I explained a while ago right here on LWN that politicians won't abolish software patents until they see that software companies really suffer and approach them with calls for abolition, and that those calls aren't just based on filling out a web form in five minutes but that there's a serious effort bein made. In terms of the constituency that politicians would care about, I mentioned what a staffer of the conservative group in the European Parliament told an anti-software patent activist years ago. He said: bring on those middle-aged closed-source entrepreneurs with beards, bellies and glasses.

A victory for the trolls

Posted Apr 26, 2011 7:12 UTC (Tue) by ajb (subscriber, #9694) [Link]

Indeed, but I think such an experiment would play a useful part in persuading closed-source entrepreneurs of the dangers of software patents. In the long term, it is the growth of trolls which will do this, but we need them to understand before the trolls actually win. (If patent markets such as http://www.ipxi.com/ become entrenched, it will be impossible to reform the system).

I don't think closed source people quite understand their potential exposure right now. That is what this kind of experiment can change. We need to show them that the software world is effectively living in a 'black economy' - like the third world entrepreneurs who can't register their property.

One of the things about a black economy, is that businesses can't appeal to the law to protect themselves. We are not quite to that point in the software world, but you can imagine analogous problems. For example, businesses are often concerned about the 'disgruntled employee' problem.
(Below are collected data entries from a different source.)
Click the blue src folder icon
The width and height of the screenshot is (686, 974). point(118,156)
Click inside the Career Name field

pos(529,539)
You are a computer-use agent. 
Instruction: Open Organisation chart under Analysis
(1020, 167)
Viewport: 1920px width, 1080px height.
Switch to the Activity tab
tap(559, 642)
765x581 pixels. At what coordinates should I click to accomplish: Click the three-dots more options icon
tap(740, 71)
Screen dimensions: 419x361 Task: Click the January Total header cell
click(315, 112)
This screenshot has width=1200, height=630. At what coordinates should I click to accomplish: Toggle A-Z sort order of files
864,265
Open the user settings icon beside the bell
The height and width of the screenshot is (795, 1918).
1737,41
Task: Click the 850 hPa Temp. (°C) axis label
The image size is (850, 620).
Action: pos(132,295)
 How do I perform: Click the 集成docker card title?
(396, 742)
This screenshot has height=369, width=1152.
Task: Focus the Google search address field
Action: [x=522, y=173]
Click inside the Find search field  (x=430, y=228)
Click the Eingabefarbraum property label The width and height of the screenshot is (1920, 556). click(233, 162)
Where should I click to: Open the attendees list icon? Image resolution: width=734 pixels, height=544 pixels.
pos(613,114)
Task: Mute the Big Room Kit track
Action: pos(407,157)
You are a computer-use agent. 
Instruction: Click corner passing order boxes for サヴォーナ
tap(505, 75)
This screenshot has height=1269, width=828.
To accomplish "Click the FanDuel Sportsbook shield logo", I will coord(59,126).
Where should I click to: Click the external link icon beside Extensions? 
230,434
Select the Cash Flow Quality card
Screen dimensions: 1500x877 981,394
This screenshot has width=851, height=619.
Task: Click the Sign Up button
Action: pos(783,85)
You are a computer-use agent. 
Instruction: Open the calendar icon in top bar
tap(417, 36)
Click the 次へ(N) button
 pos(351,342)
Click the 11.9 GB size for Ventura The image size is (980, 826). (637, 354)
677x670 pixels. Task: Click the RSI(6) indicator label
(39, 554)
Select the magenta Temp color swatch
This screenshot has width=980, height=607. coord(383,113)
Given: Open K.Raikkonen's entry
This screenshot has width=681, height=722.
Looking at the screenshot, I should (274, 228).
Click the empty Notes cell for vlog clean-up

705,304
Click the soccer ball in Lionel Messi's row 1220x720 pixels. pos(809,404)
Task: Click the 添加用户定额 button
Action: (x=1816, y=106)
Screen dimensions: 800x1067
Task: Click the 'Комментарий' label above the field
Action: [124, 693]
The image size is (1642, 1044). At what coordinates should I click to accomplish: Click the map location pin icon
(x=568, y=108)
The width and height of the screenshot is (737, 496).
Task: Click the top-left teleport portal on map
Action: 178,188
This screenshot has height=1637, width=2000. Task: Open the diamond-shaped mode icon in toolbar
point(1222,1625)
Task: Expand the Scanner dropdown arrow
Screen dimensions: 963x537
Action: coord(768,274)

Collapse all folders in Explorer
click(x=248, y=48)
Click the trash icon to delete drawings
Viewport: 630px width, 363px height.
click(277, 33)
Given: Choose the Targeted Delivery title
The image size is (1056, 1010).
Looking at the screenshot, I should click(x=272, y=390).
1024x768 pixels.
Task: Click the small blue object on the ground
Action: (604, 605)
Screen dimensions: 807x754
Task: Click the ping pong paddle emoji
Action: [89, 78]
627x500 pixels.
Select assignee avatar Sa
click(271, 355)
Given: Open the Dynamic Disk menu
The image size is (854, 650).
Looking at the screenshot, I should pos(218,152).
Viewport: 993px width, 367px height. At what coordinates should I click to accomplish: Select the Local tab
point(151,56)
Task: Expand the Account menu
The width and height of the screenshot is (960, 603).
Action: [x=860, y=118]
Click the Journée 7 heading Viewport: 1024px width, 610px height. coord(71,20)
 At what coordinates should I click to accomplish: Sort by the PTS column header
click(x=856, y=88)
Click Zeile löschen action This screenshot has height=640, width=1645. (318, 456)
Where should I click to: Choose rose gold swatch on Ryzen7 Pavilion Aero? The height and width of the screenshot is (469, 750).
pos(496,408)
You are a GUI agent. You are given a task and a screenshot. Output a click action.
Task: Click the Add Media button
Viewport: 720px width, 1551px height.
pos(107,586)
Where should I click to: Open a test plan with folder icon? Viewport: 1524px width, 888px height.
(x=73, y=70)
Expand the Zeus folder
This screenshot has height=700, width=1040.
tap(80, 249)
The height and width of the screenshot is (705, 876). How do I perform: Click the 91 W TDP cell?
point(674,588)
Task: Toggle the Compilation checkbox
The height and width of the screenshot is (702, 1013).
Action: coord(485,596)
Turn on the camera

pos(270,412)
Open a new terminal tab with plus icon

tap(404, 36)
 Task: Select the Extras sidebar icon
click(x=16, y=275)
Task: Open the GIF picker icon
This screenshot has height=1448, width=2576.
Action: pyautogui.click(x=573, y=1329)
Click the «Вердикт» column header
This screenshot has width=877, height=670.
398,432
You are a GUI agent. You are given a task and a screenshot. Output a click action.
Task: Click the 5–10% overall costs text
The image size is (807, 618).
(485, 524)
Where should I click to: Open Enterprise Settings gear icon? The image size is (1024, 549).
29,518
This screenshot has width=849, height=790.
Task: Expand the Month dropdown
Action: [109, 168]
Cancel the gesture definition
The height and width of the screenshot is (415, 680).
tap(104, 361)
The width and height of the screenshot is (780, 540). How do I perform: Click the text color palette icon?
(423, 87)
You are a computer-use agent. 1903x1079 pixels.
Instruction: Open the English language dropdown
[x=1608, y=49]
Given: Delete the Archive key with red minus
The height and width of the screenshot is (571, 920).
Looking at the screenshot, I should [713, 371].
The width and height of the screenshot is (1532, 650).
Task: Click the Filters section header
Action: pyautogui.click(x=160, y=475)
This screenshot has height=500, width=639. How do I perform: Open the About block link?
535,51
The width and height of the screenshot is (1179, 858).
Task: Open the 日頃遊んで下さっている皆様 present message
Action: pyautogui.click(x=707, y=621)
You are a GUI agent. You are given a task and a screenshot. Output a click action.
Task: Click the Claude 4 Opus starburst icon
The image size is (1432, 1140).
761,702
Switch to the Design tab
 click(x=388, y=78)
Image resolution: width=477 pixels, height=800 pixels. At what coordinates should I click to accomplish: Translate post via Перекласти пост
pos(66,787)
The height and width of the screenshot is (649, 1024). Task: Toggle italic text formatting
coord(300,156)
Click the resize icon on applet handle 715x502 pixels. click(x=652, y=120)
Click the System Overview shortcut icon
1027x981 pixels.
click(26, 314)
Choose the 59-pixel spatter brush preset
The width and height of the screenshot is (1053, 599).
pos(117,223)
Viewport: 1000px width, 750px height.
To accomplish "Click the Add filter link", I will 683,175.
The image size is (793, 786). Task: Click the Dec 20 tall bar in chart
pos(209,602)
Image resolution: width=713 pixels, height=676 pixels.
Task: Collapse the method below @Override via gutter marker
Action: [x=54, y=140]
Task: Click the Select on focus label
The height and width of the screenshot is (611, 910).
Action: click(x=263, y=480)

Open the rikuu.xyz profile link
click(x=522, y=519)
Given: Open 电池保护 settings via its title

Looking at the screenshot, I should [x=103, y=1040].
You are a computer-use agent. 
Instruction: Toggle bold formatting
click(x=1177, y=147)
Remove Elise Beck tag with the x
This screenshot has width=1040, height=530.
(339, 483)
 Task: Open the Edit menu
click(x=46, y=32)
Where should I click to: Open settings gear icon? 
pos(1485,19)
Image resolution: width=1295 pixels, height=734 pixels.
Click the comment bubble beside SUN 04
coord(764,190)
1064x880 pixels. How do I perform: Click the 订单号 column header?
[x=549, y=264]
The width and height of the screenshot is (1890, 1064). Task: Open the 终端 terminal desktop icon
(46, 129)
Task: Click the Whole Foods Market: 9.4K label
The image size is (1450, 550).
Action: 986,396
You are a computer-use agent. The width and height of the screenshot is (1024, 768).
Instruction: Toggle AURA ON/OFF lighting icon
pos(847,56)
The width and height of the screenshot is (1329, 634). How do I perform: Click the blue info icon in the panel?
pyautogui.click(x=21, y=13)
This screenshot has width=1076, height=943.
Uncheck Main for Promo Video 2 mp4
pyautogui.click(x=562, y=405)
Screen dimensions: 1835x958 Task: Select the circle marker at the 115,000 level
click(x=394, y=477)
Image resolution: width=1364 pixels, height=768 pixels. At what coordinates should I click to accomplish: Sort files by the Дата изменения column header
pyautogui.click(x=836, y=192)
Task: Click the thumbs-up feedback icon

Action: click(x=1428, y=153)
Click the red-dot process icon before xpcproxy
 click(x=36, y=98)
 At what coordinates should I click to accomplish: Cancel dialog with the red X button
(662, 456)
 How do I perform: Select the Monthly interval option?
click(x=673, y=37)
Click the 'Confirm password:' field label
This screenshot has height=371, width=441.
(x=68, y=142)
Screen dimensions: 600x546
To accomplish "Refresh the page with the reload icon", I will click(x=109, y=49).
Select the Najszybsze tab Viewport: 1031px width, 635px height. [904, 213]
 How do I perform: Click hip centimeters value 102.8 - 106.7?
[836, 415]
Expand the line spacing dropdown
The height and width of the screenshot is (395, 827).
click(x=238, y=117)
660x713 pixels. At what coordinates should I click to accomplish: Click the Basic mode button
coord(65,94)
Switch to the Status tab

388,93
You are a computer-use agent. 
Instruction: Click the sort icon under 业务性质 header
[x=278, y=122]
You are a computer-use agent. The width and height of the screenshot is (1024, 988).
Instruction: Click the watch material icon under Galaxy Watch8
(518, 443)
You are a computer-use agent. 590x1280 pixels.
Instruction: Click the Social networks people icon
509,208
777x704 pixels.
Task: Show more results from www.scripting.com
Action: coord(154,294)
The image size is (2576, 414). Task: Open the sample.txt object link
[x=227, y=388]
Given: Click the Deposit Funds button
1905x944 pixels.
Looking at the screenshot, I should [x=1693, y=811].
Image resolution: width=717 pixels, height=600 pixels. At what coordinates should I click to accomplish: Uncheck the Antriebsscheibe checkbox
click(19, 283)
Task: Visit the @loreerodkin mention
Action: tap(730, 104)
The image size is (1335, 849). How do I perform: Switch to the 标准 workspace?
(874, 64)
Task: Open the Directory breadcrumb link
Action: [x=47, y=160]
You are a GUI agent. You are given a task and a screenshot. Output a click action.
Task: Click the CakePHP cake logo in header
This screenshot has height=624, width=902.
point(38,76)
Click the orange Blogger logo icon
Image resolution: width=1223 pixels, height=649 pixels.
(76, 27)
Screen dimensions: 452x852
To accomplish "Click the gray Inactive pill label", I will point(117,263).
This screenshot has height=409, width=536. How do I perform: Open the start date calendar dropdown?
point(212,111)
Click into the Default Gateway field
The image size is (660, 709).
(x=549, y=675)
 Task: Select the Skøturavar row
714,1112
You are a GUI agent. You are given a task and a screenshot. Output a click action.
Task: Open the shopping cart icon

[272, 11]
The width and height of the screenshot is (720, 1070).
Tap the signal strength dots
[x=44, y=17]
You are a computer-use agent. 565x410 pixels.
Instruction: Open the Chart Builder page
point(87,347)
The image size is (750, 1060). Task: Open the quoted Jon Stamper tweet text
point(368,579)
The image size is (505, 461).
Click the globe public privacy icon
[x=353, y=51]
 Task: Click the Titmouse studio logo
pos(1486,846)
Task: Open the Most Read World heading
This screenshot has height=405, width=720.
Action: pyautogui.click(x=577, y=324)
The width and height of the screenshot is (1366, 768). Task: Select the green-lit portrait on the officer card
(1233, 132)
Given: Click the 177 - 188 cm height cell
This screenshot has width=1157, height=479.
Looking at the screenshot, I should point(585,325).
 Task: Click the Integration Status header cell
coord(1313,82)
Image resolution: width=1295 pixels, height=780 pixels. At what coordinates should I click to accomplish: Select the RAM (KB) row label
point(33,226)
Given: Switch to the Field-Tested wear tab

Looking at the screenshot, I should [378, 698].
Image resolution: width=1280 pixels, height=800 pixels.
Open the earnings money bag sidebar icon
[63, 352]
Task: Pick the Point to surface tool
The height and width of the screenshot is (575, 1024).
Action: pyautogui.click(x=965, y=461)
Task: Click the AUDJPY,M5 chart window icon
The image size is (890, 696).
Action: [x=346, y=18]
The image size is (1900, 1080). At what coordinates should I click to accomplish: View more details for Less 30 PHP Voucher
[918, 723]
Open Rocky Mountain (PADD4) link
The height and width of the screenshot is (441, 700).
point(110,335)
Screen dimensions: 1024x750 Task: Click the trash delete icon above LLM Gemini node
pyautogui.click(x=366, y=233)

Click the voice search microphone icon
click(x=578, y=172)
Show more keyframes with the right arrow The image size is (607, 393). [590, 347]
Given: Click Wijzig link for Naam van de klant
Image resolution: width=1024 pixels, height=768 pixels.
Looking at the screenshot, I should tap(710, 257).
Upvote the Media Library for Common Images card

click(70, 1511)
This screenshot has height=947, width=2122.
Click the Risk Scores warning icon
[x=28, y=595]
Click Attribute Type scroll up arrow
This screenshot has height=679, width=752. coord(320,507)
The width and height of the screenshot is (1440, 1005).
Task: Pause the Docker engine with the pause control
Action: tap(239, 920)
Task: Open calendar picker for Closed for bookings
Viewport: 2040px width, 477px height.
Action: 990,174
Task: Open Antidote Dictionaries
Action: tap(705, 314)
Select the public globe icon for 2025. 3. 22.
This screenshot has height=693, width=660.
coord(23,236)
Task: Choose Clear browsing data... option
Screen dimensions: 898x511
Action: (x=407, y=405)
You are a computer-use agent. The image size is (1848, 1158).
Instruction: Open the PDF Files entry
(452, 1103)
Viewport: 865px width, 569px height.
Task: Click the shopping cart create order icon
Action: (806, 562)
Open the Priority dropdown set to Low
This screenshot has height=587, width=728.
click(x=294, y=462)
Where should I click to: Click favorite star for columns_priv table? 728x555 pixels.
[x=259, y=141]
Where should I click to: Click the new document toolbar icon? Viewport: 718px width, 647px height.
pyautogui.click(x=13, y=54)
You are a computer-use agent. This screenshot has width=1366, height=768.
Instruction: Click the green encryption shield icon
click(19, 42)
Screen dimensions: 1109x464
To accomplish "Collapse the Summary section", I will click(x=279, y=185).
If a disgruntled employee offers a rival company his employers trade secrets, they will usually report him to the police, because they would get into legal trouble otherwise. But suppose instead a disgruntled employee offers evidence of patent infringement. This kind of thing already happens in the copyright world, with 'shop your employer' lines for software licenses. It's not much of a stretch to imagine it happening over patents.

A victory for the trolls

Posted Apr 26, 2011 17:42 UTC (Tue) by fritsd (guest, #43411) [Link]

Sell your commercial software under two licenses: one, normal priced, with a sticker "not for sale or use in the USA and Japan", and another one, 100x more expensive, without that sticker and with lots and lots of pages of legalese about the kind of software patents infringements that the software license doesn't indemnify, and why you should be careful using software in "software-patent-land".

Once this price differential has come to the attention of corporate buyers in the USA, it won't be very long before their software patent laws suddenly are not a problem anymore :-) Because it suddenly puts a visible price tag on the problem.